[Problem requirements] Please copy the lines below, exactly as they are, from the one with "The height and width of the screenshot is (543, 982)." through the one with "Click the 'Which AI should be used' label", and leave out the pictures.

Segment Start: Excerpted data

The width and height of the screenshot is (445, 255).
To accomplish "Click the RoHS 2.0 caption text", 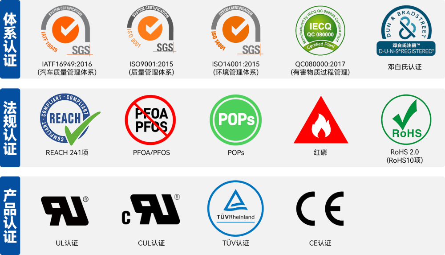I will point(405,152).
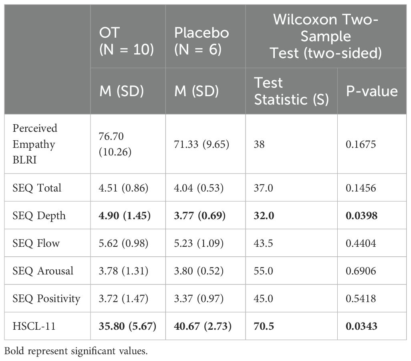Viewport: 411px width, 361px height.
Task: Select the SEQ Depth row label
Action: (x=39, y=216)
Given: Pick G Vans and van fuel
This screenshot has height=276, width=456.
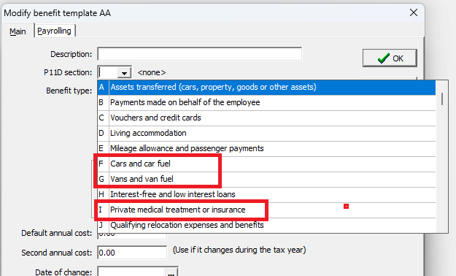Looking at the screenshot, I should [266, 180].
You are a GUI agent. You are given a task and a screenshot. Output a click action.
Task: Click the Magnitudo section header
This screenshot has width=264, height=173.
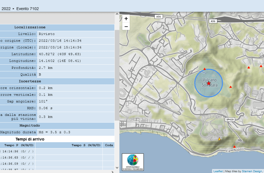pos(30,125)
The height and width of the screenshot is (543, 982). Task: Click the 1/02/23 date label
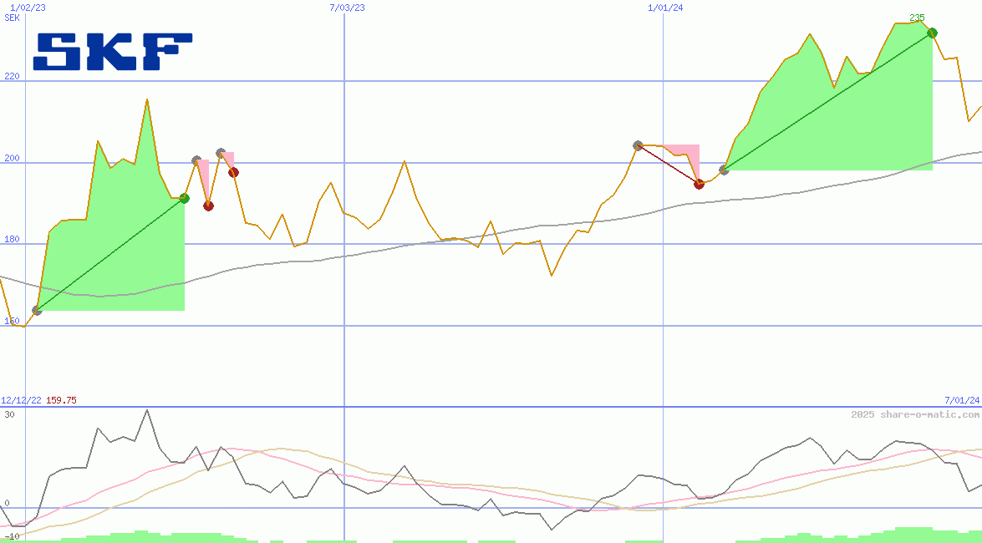click(27, 6)
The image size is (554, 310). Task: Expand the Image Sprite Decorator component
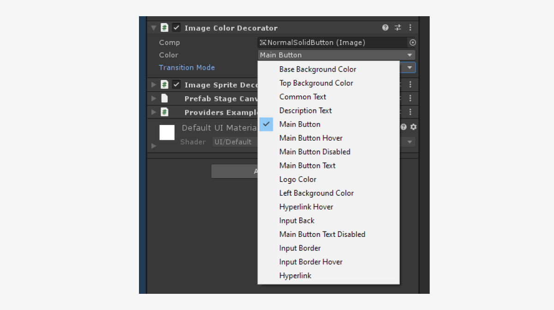point(154,85)
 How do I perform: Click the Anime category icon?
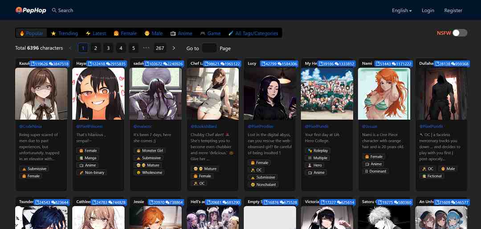[x=173, y=33]
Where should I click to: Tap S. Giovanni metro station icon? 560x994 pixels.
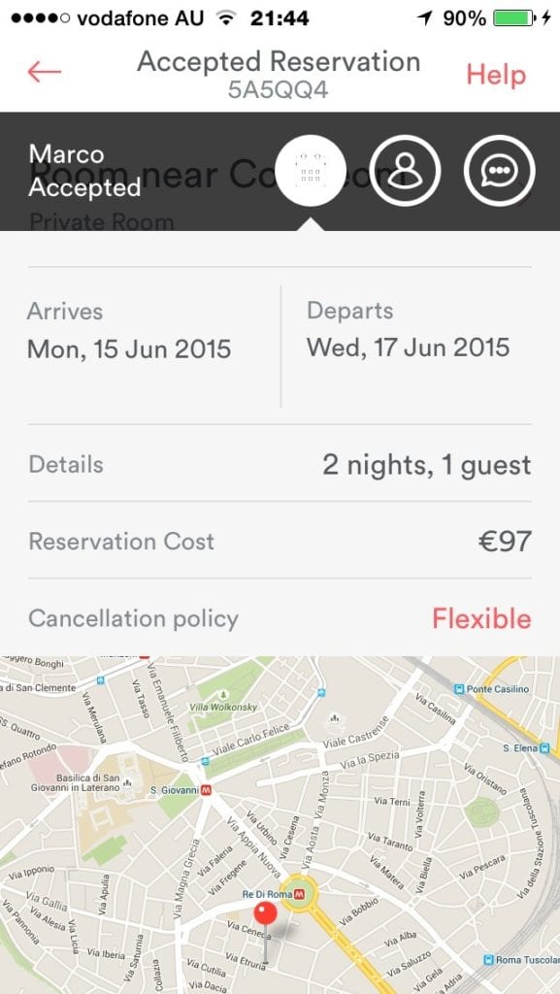tap(206, 790)
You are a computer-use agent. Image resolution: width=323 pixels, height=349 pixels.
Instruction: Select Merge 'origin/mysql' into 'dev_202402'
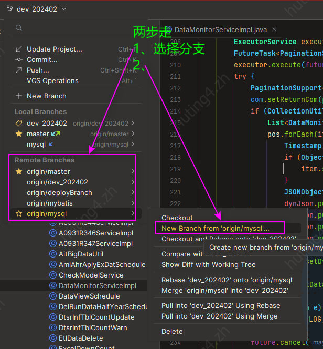pos(224,291)
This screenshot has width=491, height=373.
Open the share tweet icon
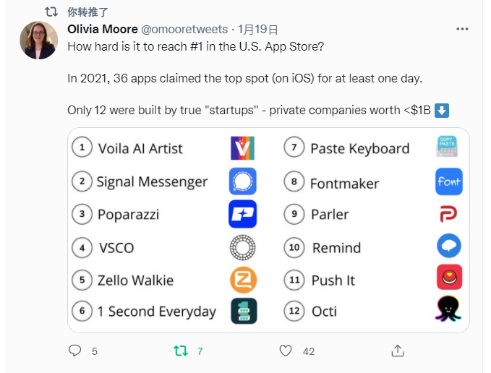397,351
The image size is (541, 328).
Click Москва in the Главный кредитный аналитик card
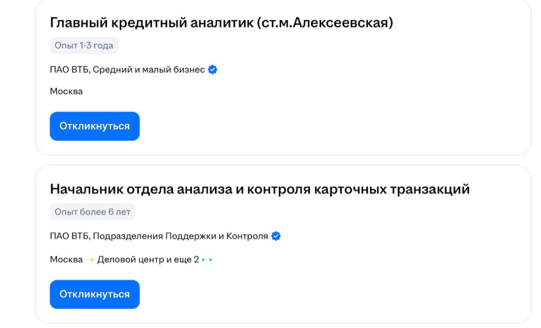coord(66,91)
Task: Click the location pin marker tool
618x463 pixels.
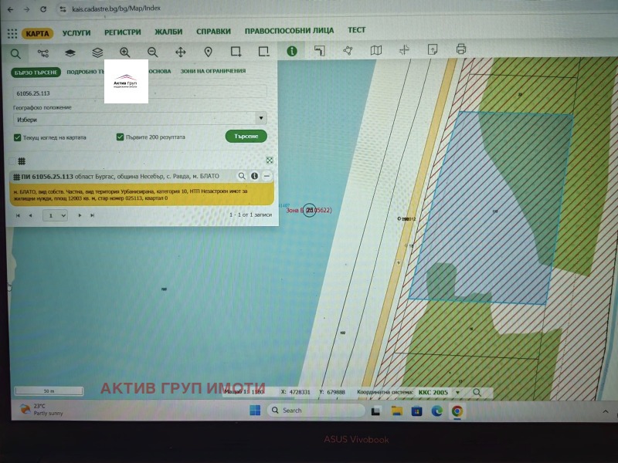Action: coord(208,52)
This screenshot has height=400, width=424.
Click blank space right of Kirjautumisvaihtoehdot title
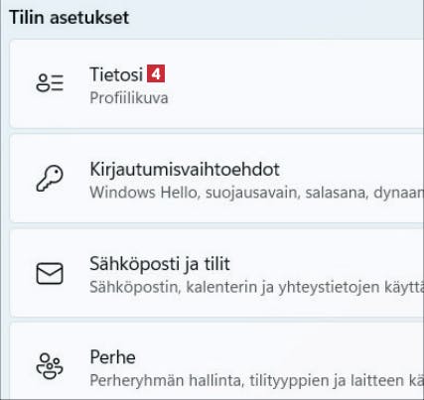click(350, 169)
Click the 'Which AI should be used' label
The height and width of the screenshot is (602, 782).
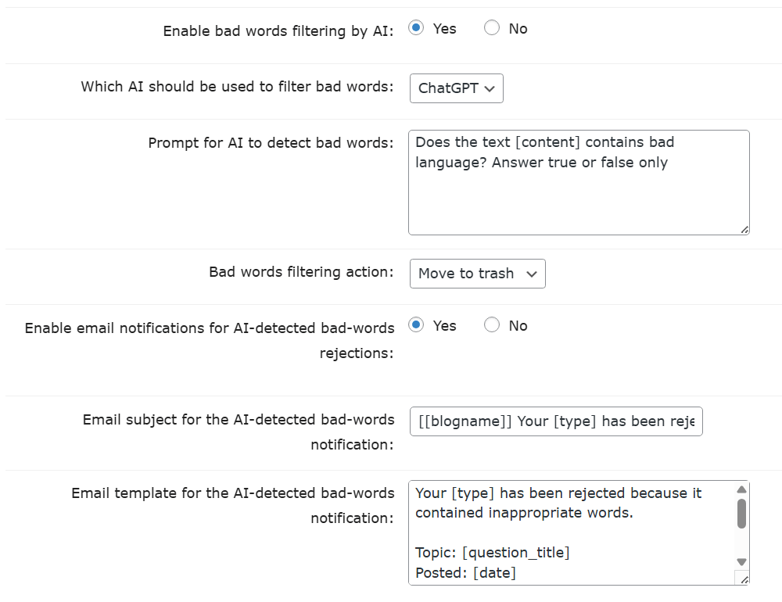237,87
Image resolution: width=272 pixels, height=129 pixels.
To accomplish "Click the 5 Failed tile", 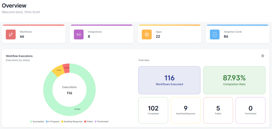I will tap(218, 110).
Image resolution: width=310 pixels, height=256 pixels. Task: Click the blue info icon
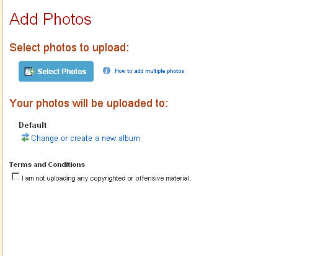pyautogui.click(x=107, y=70)
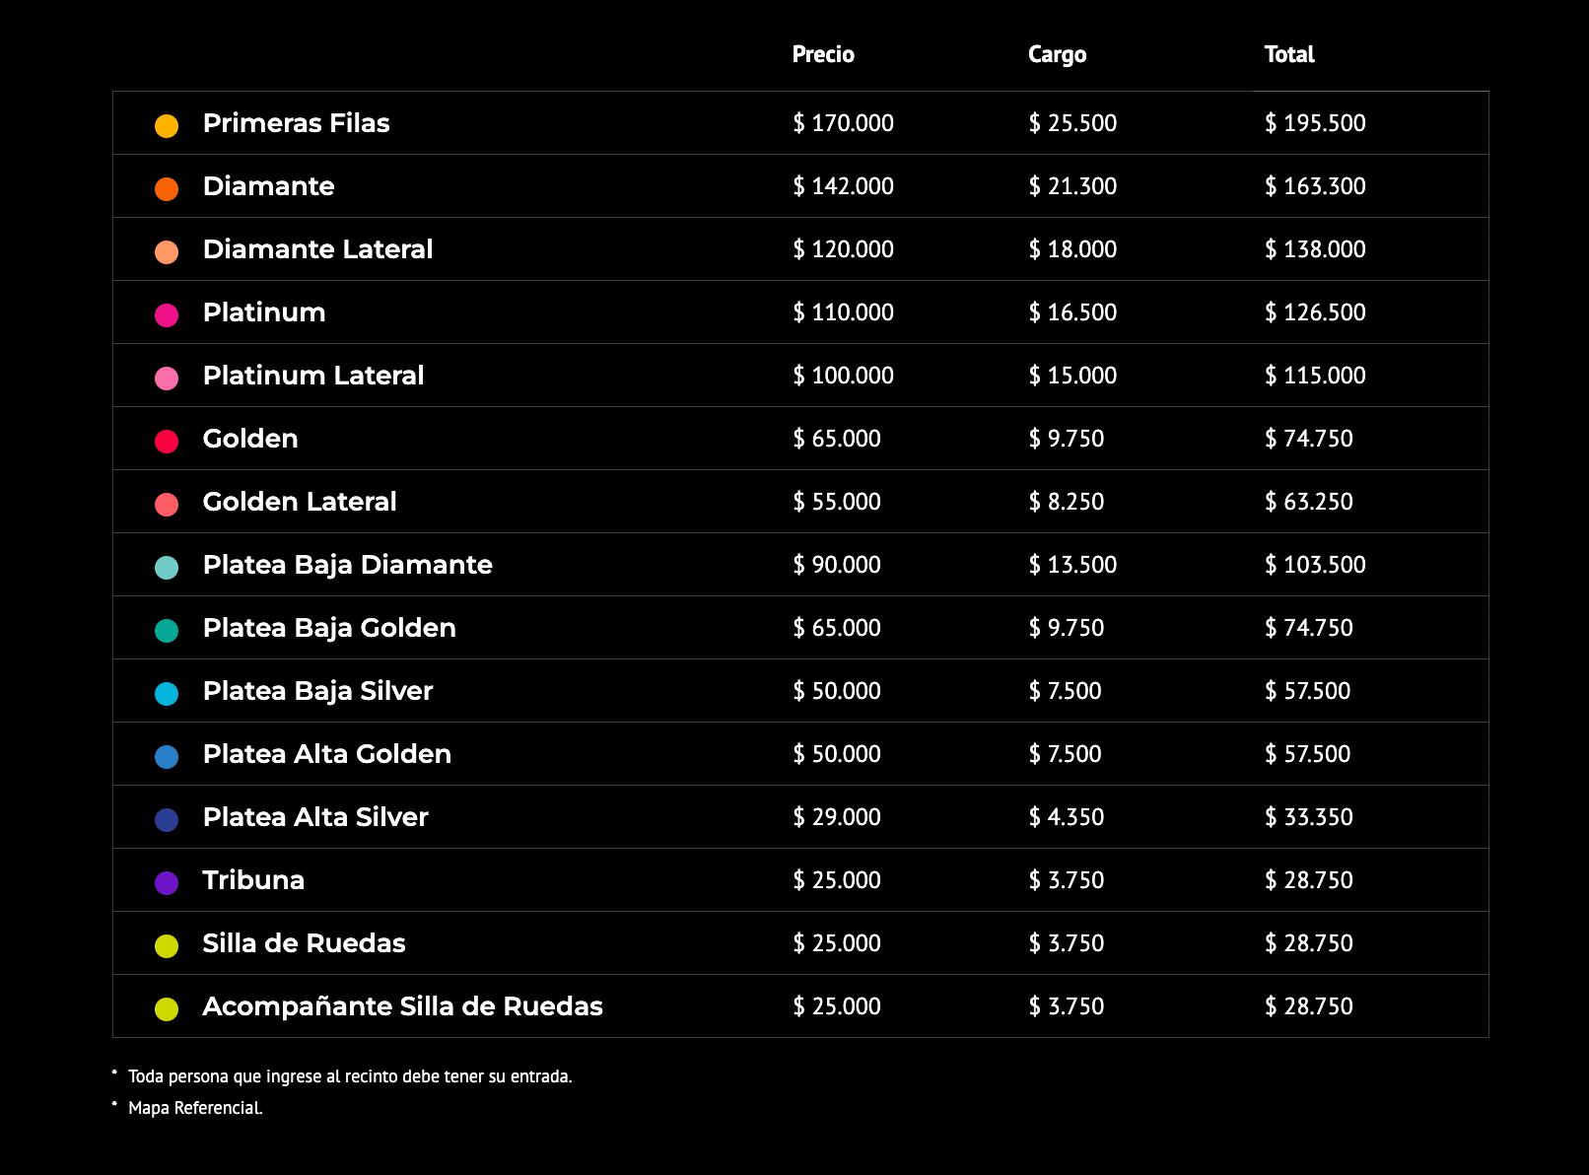Click the magenta Platinum color dot
Viewport: 1589px width, 1175px height.
pos(167,314)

Segment End: Excerpted data

[Completed task]
The height and width of the screenshot is (543, 982). Task: Click the 1/02/23 date label
click(27, 6)
The image size is (554, 310). Task: Expand the Image Sprite Decorator component
point(154,85)
 How do I perform: Click the Anime category icon?
[x=173, y=33]
Where should I click to: Tap S. Giovanni metro station icon? 560x994 pixels.
tap(206, 790)
You are a computer-use agent. Image resolution: width=323 pixels, height=349 pixels.
Instruction: Select Merge 'origin/mysql' into 'dev_202402'
pos(224,291)
This screenshot has width=491, height=373.
Open the share tweet icon
397,351
The image size is (541, 328).
Click Москва in the Главный кредитный аналитик card
coord(66,91)
Task: Click the location pin marker tool
618x463 pixels.
Action: coord(208,52)
This screenshot has height=400, width=424.
Click blank space right of Kirjautumisvaihtoehdot title
click(350, 169)
Click the 'Which AI should be used' label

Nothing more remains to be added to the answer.